As response variable the quantitative variable ,,How would you describe your computer/web skill level’’ is used. This variable is measured in the 0-10 scale and maybe it is not a perfect variable for Gaussian regression, but it will be ok for illustration purposes. As explanatory variables the answers for survey questions number 2, 5 and 6 are used. All three as quantitative and are coded in the regression model as dummy variables. More information about this dataset can be found here https://testpilot.mozillalabs.com/testcases/a-week-life-2/aggregated-data.html.
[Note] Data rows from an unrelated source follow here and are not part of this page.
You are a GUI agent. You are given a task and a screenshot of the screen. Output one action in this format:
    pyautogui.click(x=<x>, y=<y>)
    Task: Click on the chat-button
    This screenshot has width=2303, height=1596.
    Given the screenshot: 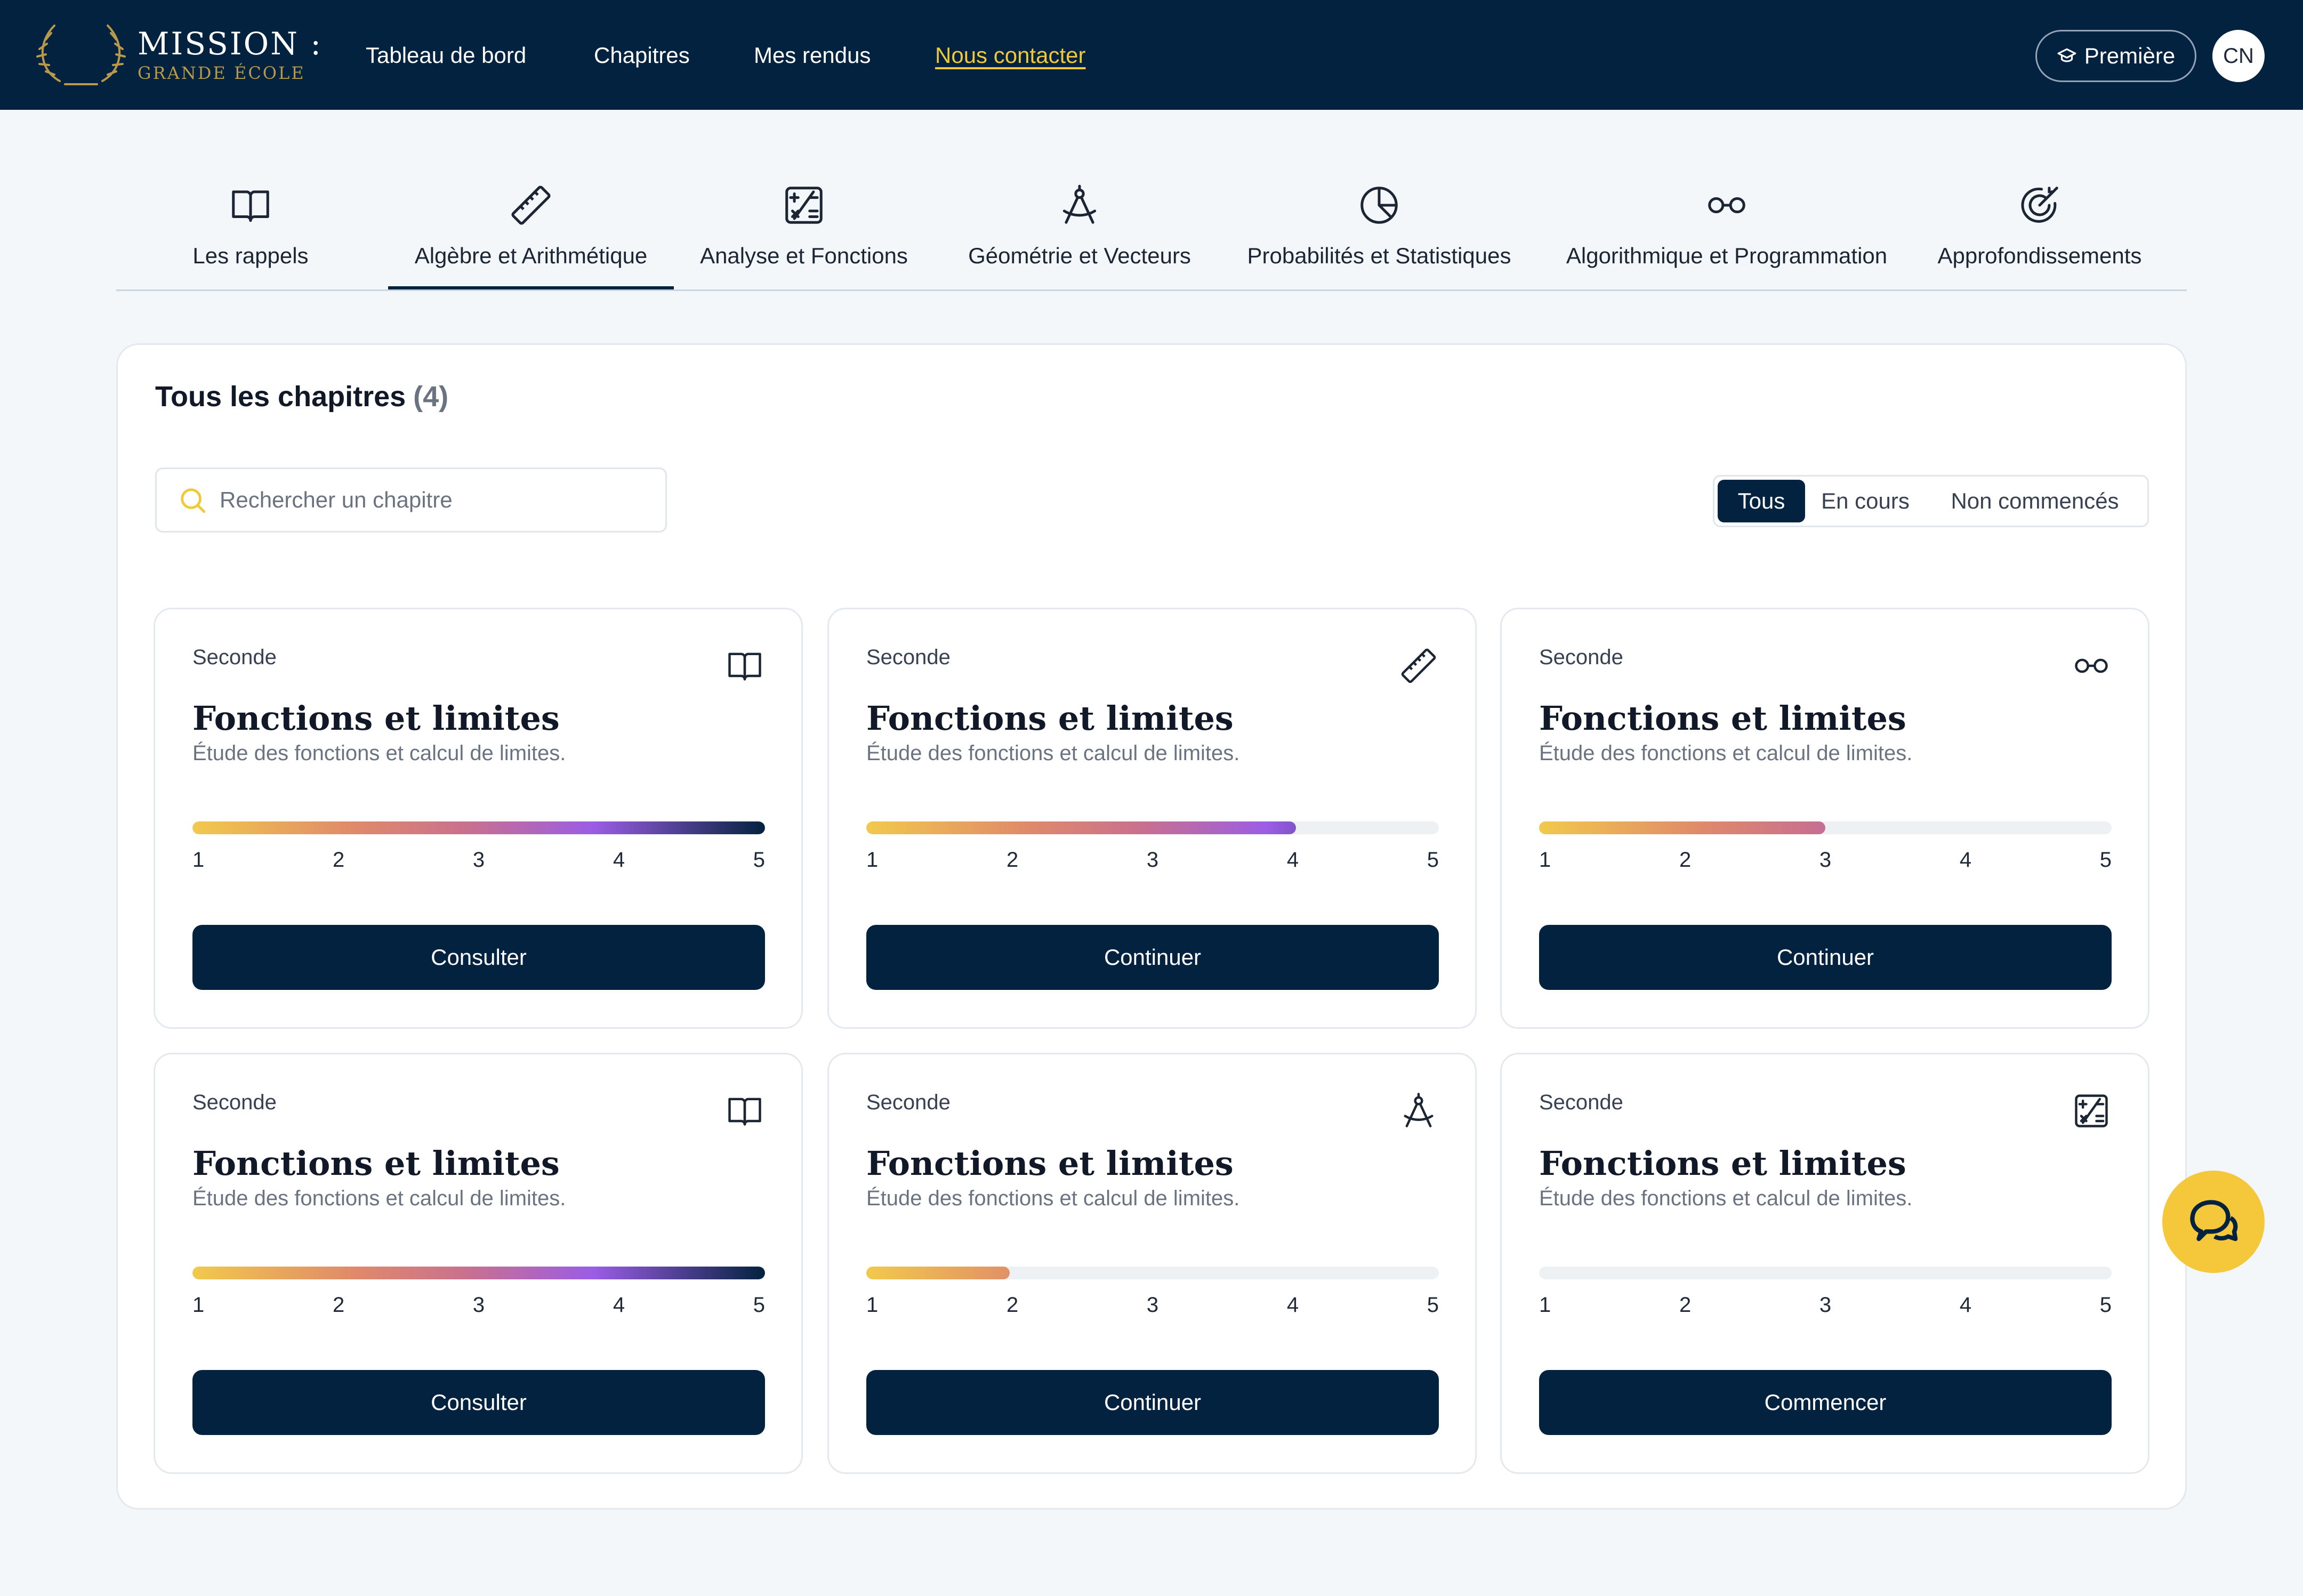 What is the action you would take?
    pyautogui.click(x=2214, y=1222)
We use the nzLm() function from nza package. This function is designed to efficiently deal with narrow datasets. I.e. dataset in which number of columns/variables is small while number of rows can be very large. In such cases in order to perform linear regression the dot product for model matrix is calculated. Estimates for model coefficients can be derived from the dot product. Moreover the dot product is much smaller than dataset so can be downloaded from database to R client quite fast. The calculations of dot product are easy to parallelize and in iClass dot product is computed in parallel way in NPS. It is easy to calculate dot products for bootstrapped samples, there is no need for creation of bootstrap samples, it is enough to generate appropriate vector of weights.
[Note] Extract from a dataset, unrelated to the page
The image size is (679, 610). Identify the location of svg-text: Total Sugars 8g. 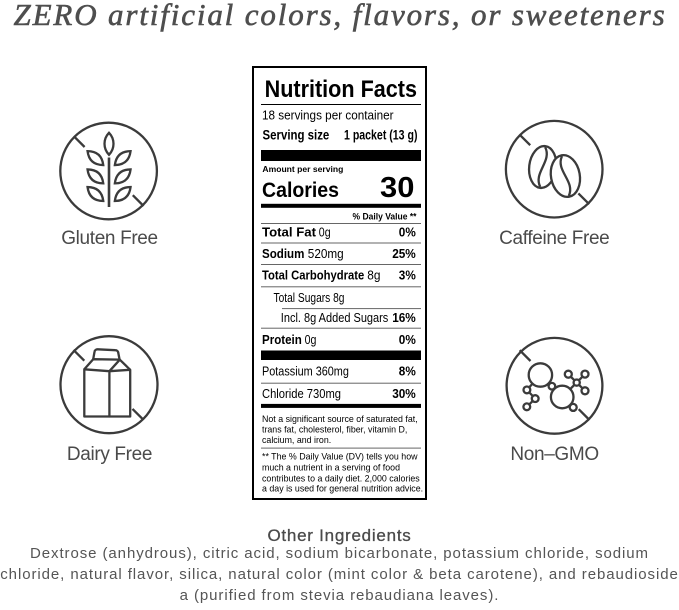
(310, 298).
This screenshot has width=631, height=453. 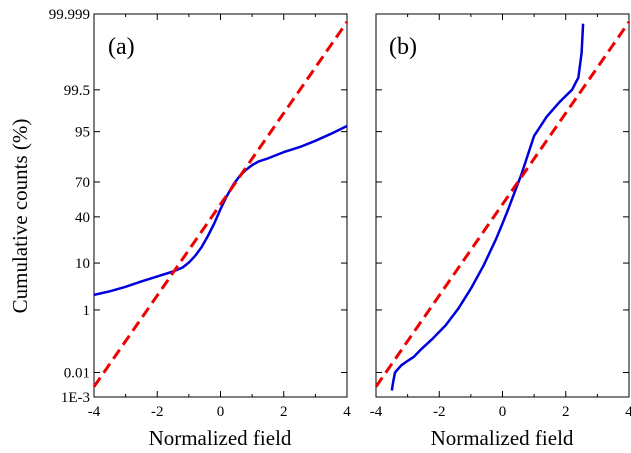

Two R packages are used to connect with database and compute in-database aggregates. These are: nzr and nza. The nzConnect() function is used to connect with database witl. Then the nzLm () function is used to compute linear model in NPS. The quantitative variables are marked by wrapping in factor() function. The function nzLm() calculates estimates for considered variables and some model selection criteria like AIC or BIC.
> nzConnect("user","password","10.1.1.74","witl")
> nzSurvey = nz.data.frame("survey")
> nzLm(Q8~factor(Q2)+factor(Q5)+factor(Q6), nzSurvey)
Coefficients:
Estimate Std.Error t.value p.value
Q2.1 -0.7569315 0.13931738 -5.433144 5.860745e-08
Q2.2 1.7717458 0.06072839 29.174920 0.000000e+00
Q2.3 2.1566500 0.05892490 36.599980 0.000000e+00
Q5.1 0.8208645 0.08000862 10.259701 0.000000e+00
Q5.2 1.7161506 0.04135033 41.502703 0.000000e+00
Q5.3 0.6344492 0.05769266 10.997053 0.000000e+00
Q6.1 -2.0493290 0.16116496 -12.715723 0.000000e+00
Q6.2 0.8444226 0.05239913 16.115202 0.000000e+00
Q6.3 1.1582426 0.04021557 28.800850 0.000000e+00
Q6.4 1.3361322 0.04133580 32.323849 0.000000e+00
Q6.5 1.2271135 0.04891489 25.086708 0.000000e+00
Q6.6 0.5027933 0.06100118 8.242354 2.220446e-16
Q6.7 0.1520891 0.06696563 2.271151 2.318983e-02
Intercept 3.1714643 0.03389847 93.557743 0.000000e+00
Residual standard error: 14229.16 on 4070 degrees of freedom
Log-likelihood: -8339.181
AIC: 16700.36
BIC: 16686.68
By specifying the argument weights=0 in the nzLm() function, the dot product is used in the bootstrap mode. This procedure can be repeated B times to obtain bootstrapped distribution of model coefficients or confidence intervals. In the example below the bootstrap distribution is presented graphically by boxplot() function.
B = 100
coef = matrix(0, 7, B)
for (i in 1:B)
coef[,i] = nzLm(Q8~factor(Q2)+factor(Q5), nzSurvey, weights=0)$coefficients
rownames(coef) = c("Q2.1", "Q2.2", "Q2.3", "Q5.1", "Q5.2", "Q5.3", "Intercept")
par(mar=c(3,7,2,2))
boxplot(t(coef), horizontal=T, las=1)
In this example for question Q2 following levels are in model: NA (1), I use only Firefox (2), I use also other browser (3). Users with highest skills use Firefox and some other browser. For question Q5 following levels are in model: NA (1), male (2), female (3). In this case males declare themselves more often as experts.